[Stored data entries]
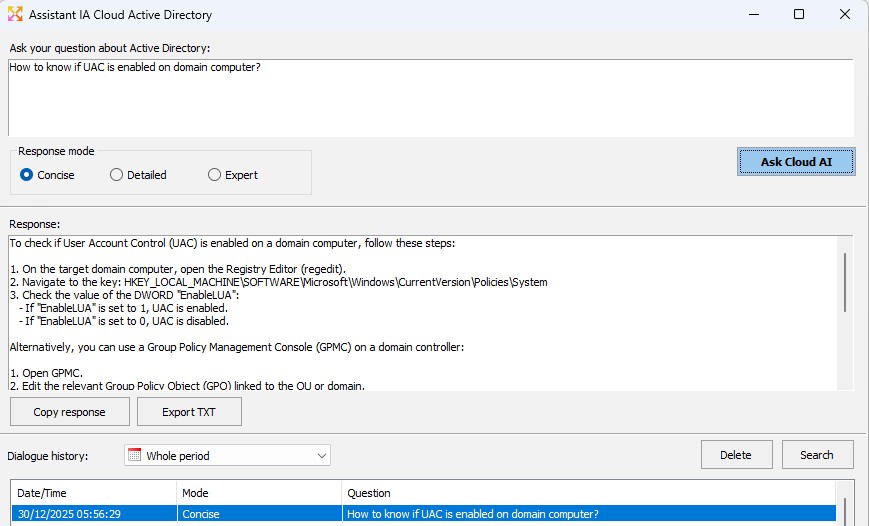869x526 pixels.
Task: Sort history by Date/Time column header
Action: pos(94,493)
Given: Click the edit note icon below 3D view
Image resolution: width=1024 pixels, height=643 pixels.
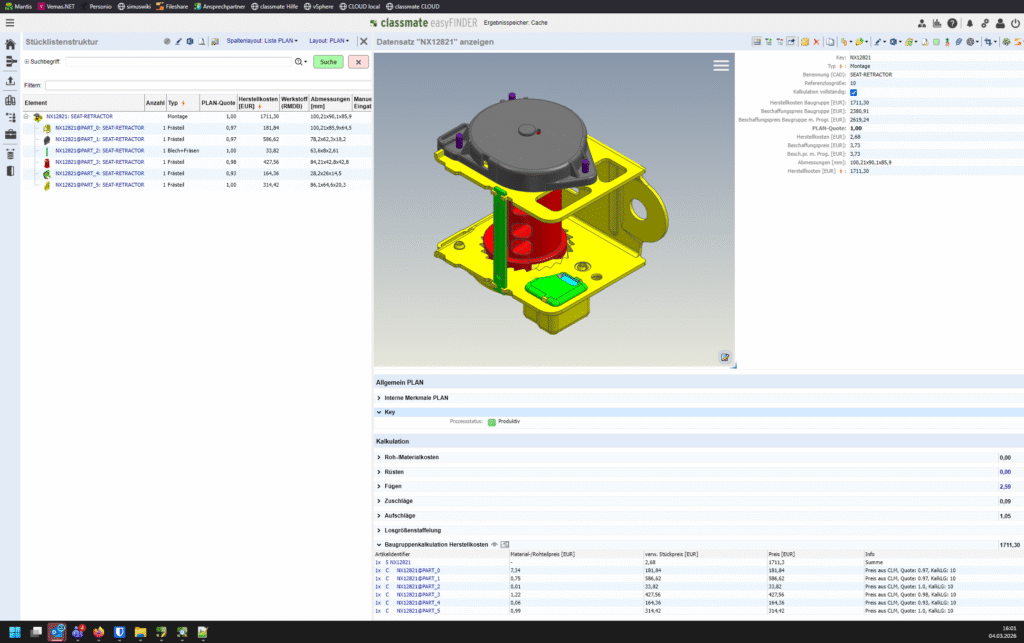Looking at the screenshot, I should click(x=725, y=357).
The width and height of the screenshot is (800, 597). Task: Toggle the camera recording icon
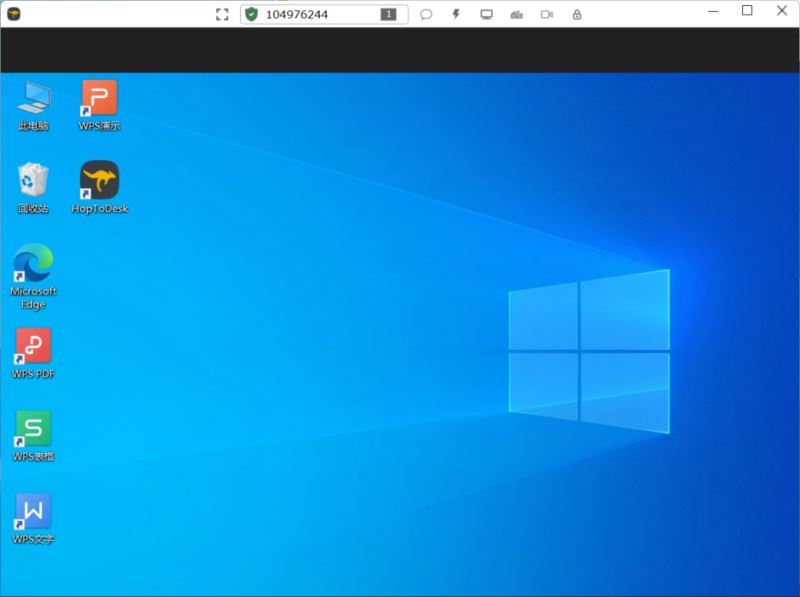545,13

◆ **What is expected**:
Nothing but the lines from the one containing "The width and" to the last line of the records should be returned, exactly as they appear and without pictures.

◆ **Result of this task**:
The width and height of the screenshot is (800, 597). Task: Toggle the camera recording icon
545,13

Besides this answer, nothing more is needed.